What metaphor does Aquinas use to explain the nature of this grace infused into the soul?  Light.  Light, however, suggests an intellectual range.  This would place grace somewhere else than the essence of the soul–some place like the intellectual powers of mind and will.

In short, God moves all things (in justification) according to the proper mode of each.  It looks like this:

Infusion of justifying grace → a movement of free choice → forgiveness of sin

Part 2 of Second Part

Scope: This is Thomas’s course on virtue ethics.  Much is good, much bad.

The glory of the soul, which is the enjoyment of God, is the principle object, not the glory of the body (II.2.18.2).  True to an extent, but it’s not clear why Thomas needs the resurrection for this.

On Charity

There is a kind of friendship based on the communication between God and man (II.2.23.1).

Human acts are good as they are regulated by their due rule and measure (23.4).

Charity is infused in us (24.2). Every act of charity merits everlasting life (II.2.24.6). Mortal sin destroys charity entirely (24.10, 12). The spiritual life is an effect of charity.  Mortal sin destroys that.

Charity is capable of reflecting on itself.  The intellect reflects on the universal good, and since to will is a good, man can will himself to will.  Love, therefore, is a spontaneous movement of the lover to the thing loved (25.2).

While we are obligated to love our enemies, we are not obligated to show them all effects of love (25.9).
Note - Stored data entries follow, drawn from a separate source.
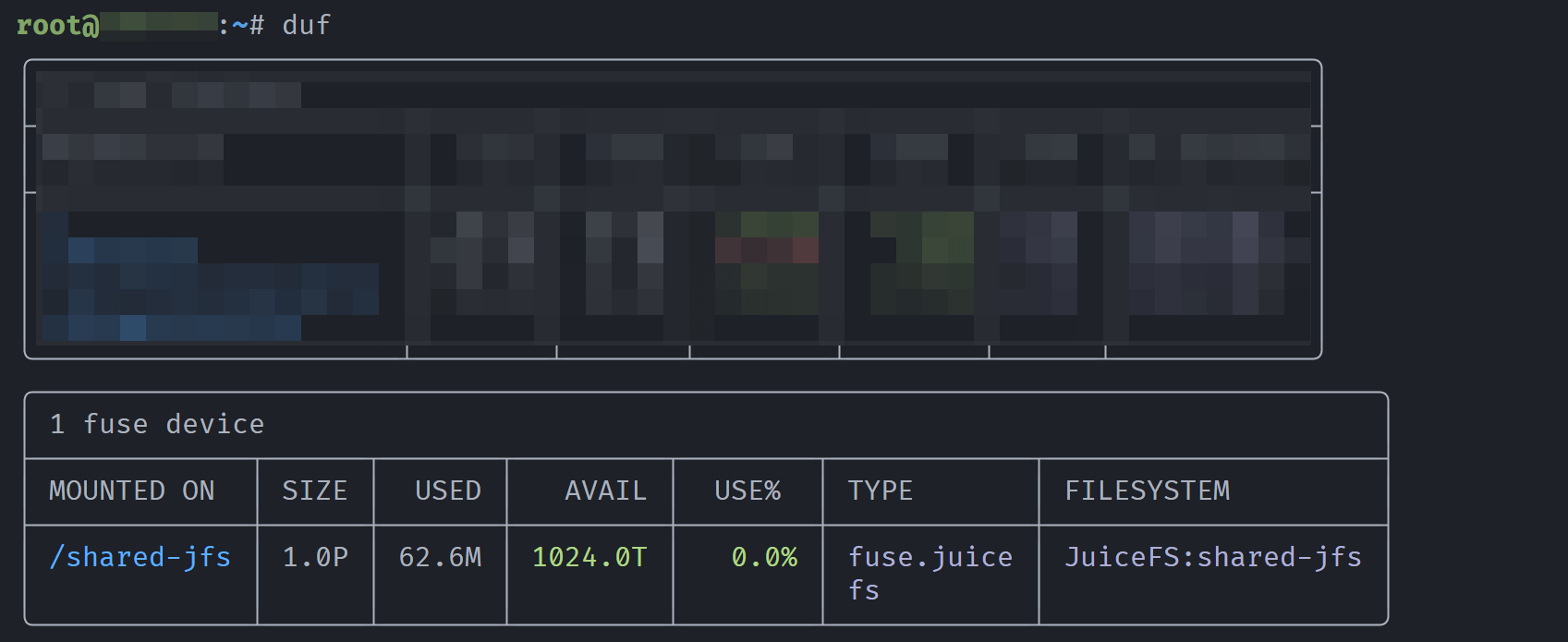This screenshot has width=1568, height=642.
Task: Click the /shared-jfs mount path
Action: pos(140,558)

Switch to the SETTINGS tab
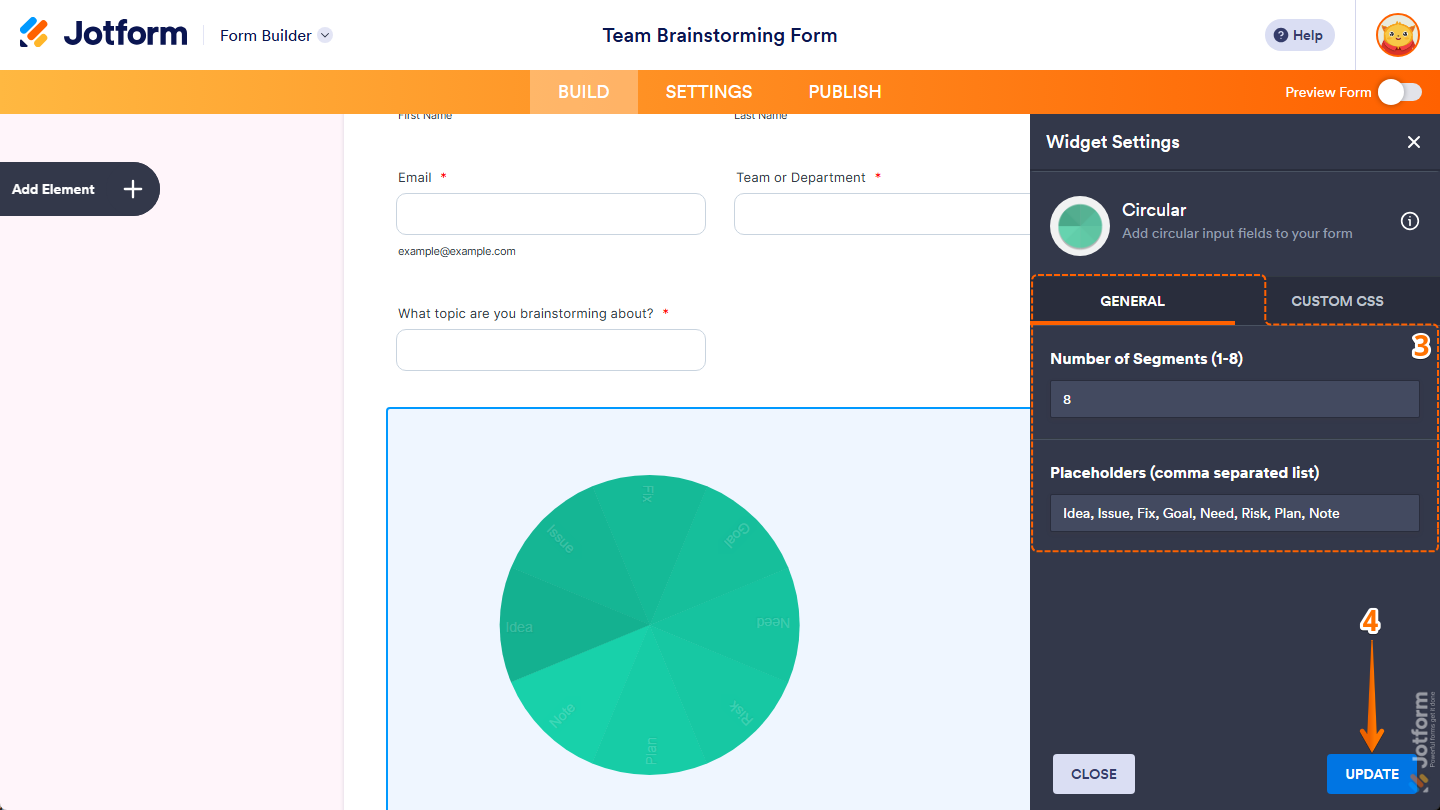click(x=708, y=91)
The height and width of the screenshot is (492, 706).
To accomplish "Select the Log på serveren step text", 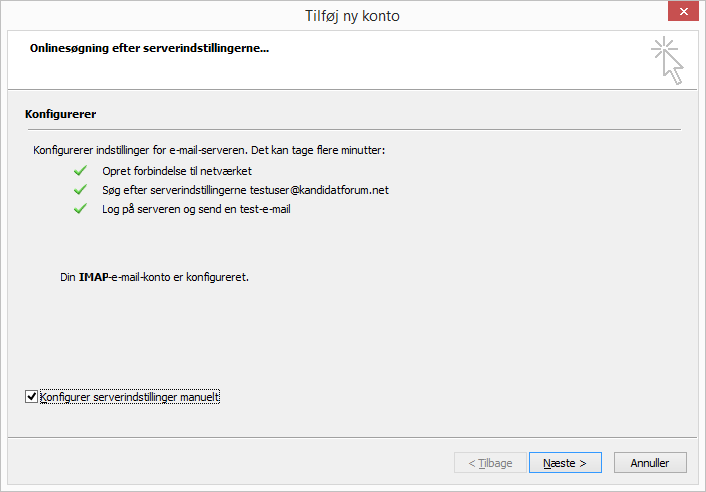I will pyautogui.click(x=196, y=210).
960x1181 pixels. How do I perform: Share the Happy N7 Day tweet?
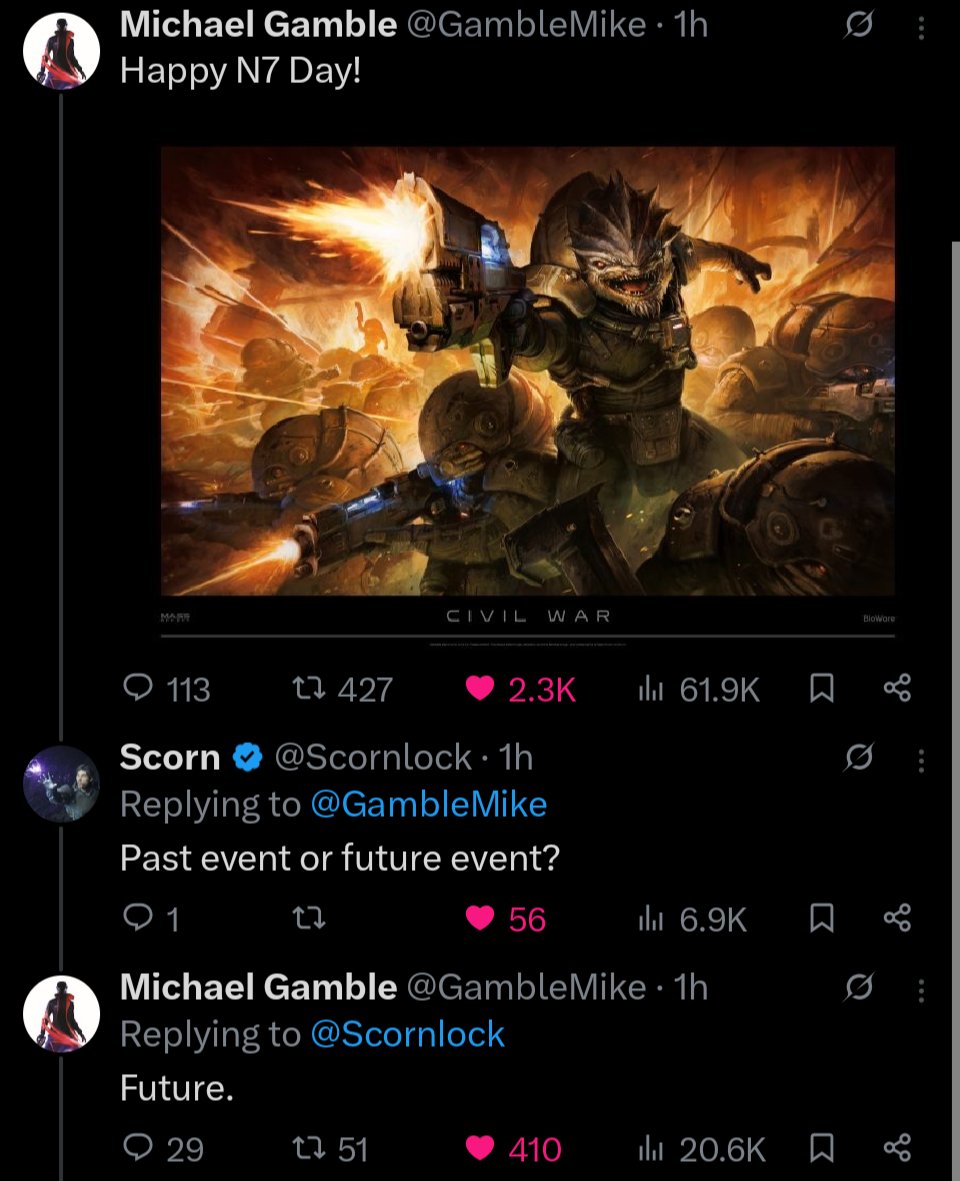[897, 688]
Key point: One’s obligation to love another is proportionate to the gravity of the sin one commits in acting against that love (2.26.6).

On Giving Alms

* Some are punished eternally for not giving alms (2.32.5).  By contrast, “almsdeeds deserve to be rewarded eternally through the merit of the recipient, who prays for the giver” (2.32.9).

* God gives us ownership of temporal goods but the use of them is directed to helping our neighbor).

Just War

Standard Augustinian stuff. Thomas gives several conditions: a) authority of the sovereign or leader waging it; b) just cause; c) right intentions.  Tyrannical governments are not just because they threaten the common weal (2.42.2).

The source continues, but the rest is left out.